A resume is a tool that helps recruiters select candidates for various positions at organizations. I agree it may not be the best tool, but it serves the purpose efficiently. That's the primary reason why recruiters ask for your resume as the first check in their selection process. Therefore, in order to get your resume shortlisted, you need to make it easy for the recruiter to shortlist you. How do you do that? Here are 4 things to follow that will help you achieve the shortlists you deserve.
1. Build a good resume that efficiently allows the recruiter to select you
A good resume is one which presents all your achievements and experiences in a neatly categorized format. Unless you have more than 7-8 years of work experience, I would recommend not going beyond a one-page resume. The real estate on one page is more than enough to capture all your highlights. Few other points to note:
- Instead of writing prose, use bullets
- Keep bullets crisp, preferably within one line
- Categorize, Categorize, Categorize: Add your achievements in 3-4 sections, academic, work experience/internships, positions of responsibility, and extracurricular activities. This quickly allows the recruiter to jump into a relevant section and scan out the details.
- Add a timeline: It's almost always necessary to add the month/year alongside your resume bullets so as to help the recruiter draw out your professional timeline. It also shows consistency in your achievements.
- Mention your contact details in the footer of the resume
- Run your resume through a spell check: many candidates overlook this tiny aspect. A spelling mistake on your resume shows that you are not serious about the position you're applying to.

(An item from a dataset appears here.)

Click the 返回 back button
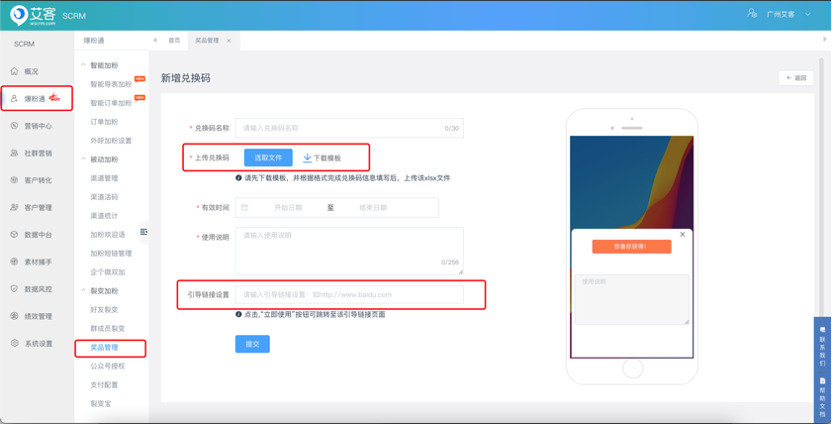 point(795,78)
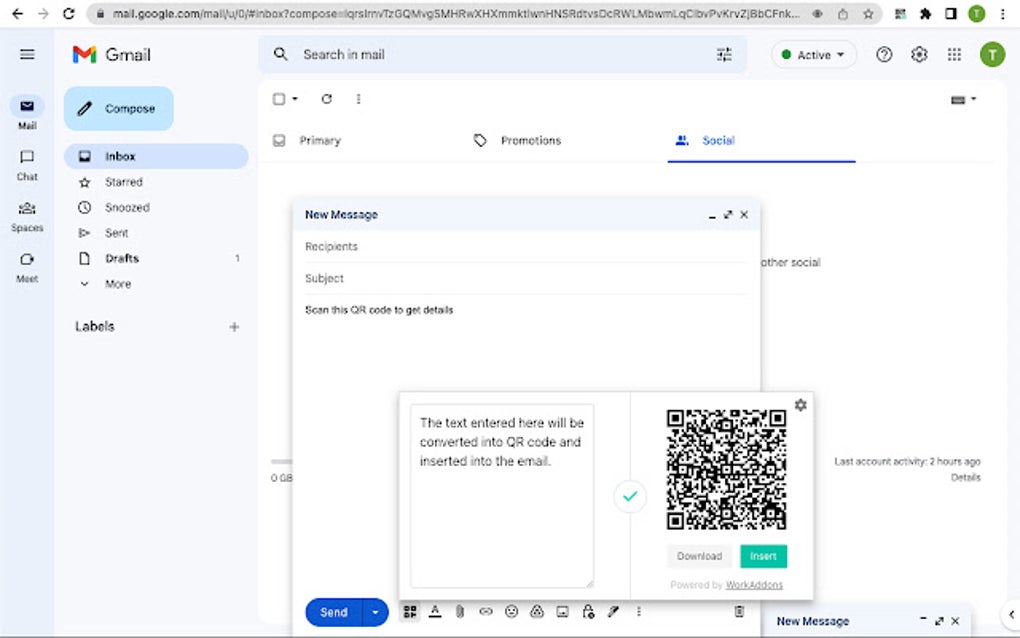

2. Remember YOU HAVE CONTROL over how the recruiter perceives you
Let's step into the shoes of a recruiter for a moment. Imagine his typical day. He goes through tens of CVs in a day and has to make quick judgments on which candidate to select for further rounds. After all, recruitment is only one part of his job description. Naturally, this time constraint does not allow him the liberty to absorb all that is mentioned on your CV. He still follows through and tries to capture your personality through the bullet points YOU have written to assess if you fit the job.
This means you need to create a resume that ACCURATELY captures your skills and achievements. You cannot rely on borrowing phrases from your job description profile to fill out your resume. You need to go the extra mile to collate examples where you demonstrated these different skills. Simply stating that "you were responsible for ensuring x, y, z" does not make you accountable for it. What the recruiter wants to see is what you achieved by ensuring x, y, z. That sets your personality apart from the others who have applied for the same job.
3. Show overlap between your skills and the role's requirements
It goes without question here that a serious job seeker would apply to sectors and industries he/she has some demonstrated ability in. This demonstrated ability could be your degree, work experience, non-work projects, positions of responsibility, etc. For the recruiter, who doesn't personally know you, for all the resumes that he/she receives are on an equal footing. It is only when he starts to sieve through the CVs that he classifies certain CVs as good. It's critical to understand the basis for such a classification. A recruiter is an objective person. He primarily looks at the skills required for the role the organization is recruiting for and tries to find elements that demonstrate those skills in candidates' resume. It's that simple a process. Therefore, the takeaway for you should be two-fold:
Firstly, you can not only work backwards to building a CV that fits the role you seek but also highlight your current achievements in a way that emphasizes the overlap between your skills and the role’s requirements. And secondly, always learn about the role first. Unless you are aware of what the recruiter is trying to find in your CV, how will you highlight those skills! Talk to the HR, attend pre-placement talks, talk to seniors who are current employees or alums who had worked with the firm earlier.
4. Highlight the IMPACT of what you did rather than DESCRIBE what you did
When it comes to a good resume, it is immensely important that you highlight the IMPACT of what you did rather than DESCRIBE what you did. There’s a critical difference between the two. Impact puts you in the driver’s seat. It takes the dull bullet point in your CV and gives it a much-needed makeover from your vantage point. It shows the recruiter that you achieved something ACTIVELY. On the other hand, a description puts the limelight on external circumstances. It portrays the bullet point as a PASSIVE statement that something-happened-somewhere. Why should the recruiter care about your project description? Ultimately, they are looking for YOUR SKILLS which are only revealed once you don the IMPACT-ORIENTED hat.
I would close this article with an example. Consider these 2 statements:
Candidate A: Created mobile-compatible interactive dashboards using Qliksense mashups.
Candidate B: Secured 2 new clients to generate 2 lac worth of business by creating interactive Qliksense mashups.
If you were the recruiter, which candidate would you select? Would it be candidate A who has simply described his work or would it be candidate B who took the time out to identify the impact that his work brought to the organization?